§ **What to produce**
The full listing, start to finish: write it out again exactly.

§ **Stored data**
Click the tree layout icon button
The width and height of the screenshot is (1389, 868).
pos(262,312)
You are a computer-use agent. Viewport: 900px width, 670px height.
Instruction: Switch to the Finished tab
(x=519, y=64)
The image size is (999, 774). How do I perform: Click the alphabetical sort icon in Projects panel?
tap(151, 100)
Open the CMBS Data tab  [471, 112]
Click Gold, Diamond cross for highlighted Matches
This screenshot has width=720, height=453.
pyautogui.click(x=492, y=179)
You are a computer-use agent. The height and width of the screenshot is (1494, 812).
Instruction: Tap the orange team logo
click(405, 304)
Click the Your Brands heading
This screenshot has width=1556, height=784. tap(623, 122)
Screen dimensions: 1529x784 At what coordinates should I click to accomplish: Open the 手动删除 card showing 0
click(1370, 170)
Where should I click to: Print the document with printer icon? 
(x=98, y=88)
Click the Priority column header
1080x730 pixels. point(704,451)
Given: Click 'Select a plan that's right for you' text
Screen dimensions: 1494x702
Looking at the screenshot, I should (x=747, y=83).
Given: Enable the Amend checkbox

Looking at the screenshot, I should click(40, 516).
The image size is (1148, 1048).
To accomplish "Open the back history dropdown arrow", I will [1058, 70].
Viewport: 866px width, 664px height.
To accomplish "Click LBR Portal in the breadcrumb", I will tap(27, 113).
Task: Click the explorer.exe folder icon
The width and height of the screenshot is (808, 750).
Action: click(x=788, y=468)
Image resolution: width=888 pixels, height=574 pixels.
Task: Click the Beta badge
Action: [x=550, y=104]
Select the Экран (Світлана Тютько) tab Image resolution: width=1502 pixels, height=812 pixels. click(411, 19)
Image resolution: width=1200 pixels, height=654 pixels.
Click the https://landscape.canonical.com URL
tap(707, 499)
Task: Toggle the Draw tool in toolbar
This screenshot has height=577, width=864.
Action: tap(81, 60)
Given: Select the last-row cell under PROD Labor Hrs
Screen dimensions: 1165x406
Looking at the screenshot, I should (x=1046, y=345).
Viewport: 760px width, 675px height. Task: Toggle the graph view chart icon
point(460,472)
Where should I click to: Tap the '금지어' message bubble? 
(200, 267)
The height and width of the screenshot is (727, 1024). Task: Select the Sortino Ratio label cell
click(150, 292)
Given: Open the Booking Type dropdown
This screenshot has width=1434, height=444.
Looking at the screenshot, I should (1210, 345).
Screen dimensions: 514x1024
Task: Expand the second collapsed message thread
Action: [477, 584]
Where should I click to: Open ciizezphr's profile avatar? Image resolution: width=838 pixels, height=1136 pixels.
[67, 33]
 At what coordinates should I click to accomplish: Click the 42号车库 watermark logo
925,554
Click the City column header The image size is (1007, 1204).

§ **Output for this task**
Click the tree layout icon button
The width and height of the screenshot is (1389, 868).
pos(262,312)
You are a computer-use agent. Viewport: 900px width, 670px height.
Instruction: Switch to the Finished tab
(x=519, y=64)
The image size is (999, 774). How do I perform: Click the alphabetical sort icon in Projects panel?
tap(151, 100)
Open the CMBS Data tab  [471, 112]
Click Gold, Diamond cross for highlighted Matches
This screenshot has width=720, height=453.
pyautogui.click(x=492, y=179)
You are a computer-use agent. The height and width of the screenshot is (1494, 812).
Instruction: Tap the orange team logo
click(405, 304)
Click the Your Brands heading
This screenshot has width=1556, height=784. tap(623, 122)
Screen dimensions: 1529x784 At what coordinates should I click to accomplish: Open the 手动删除 card showing 0
click(1370, 170)
Where should I click to: Print the document with printer icon? 
(x=98, y=88)
Click the Priority column header
1080x730 pixels. point(704,451)
Given: Click 'Select a plan that's right for you' text
Screen dimensions: 1494x702
Looking at the screenshot, I should (x=747, y=83).
Given: Enable the Amend checkbox

Looking at the screenshot, I should click(40, 516).
The image size is (1148, 1048).
To accomplish "Open the back history dropdown arrow", I will [1058, 70].
Viewport: 866px width, 664px height.
To accomplish "Click LBR Portal in the breadcrumb", I will tap(27, 113).
Task: Click the explorer.exe folder icon
The width and height of the screenshot is (808, 750).
Action: click(x=788, y=468)
Image resolution: width=888 pixels, height=574 pixels.
Task: Click the Beta badge
Action: [x=550, y=104]
Select the Экран (Світлана Тютько) tab Image resolution: width=1502 pixels, height=812 pixels. click(411, 19)
Image resolution: width=1200 pixels, height=654 pixels.
Click the https://landscape.canonical.com URL
tap(707, 499)
Task: Toggle the Draw tool in toolbar
This screenshot has height=577, width=864.
Action: tap(81, 60)
Given: Select the last-row cell under PROD Labor Hrs
Screen dimensions: 1165x406
Looking at the screenshot, I should (x=1046, y=345).
Viewport: 760px width, 675px height. Task: Toggle the graph view chart icon
point(460,472)
Where should I click to: Tap the '금지어' message bubble? 
(200, 267)
The height and width of the screenshot is (727, 1024). Task: Select the Sortino Ratio label cell
click(150, 292)
Given: Open the Booking Type dropdown
This screenshot has width=1434, height=444.
Looking at the screenshot, I should (1210, 345).
Screen dimensions: 514x1024
Task: Expand the second collapsed message thread
Action: [477, 584]
Where should I click to: Open ciizezphr's profile avatar? Image resolution: width=838 pixels, height=1136 pixels.
[67, 33]
 At what coordinates should I click to accomplish: Click the 42号车库 watermark logo
925,554
Click the City column header The image size is (1007, 1204).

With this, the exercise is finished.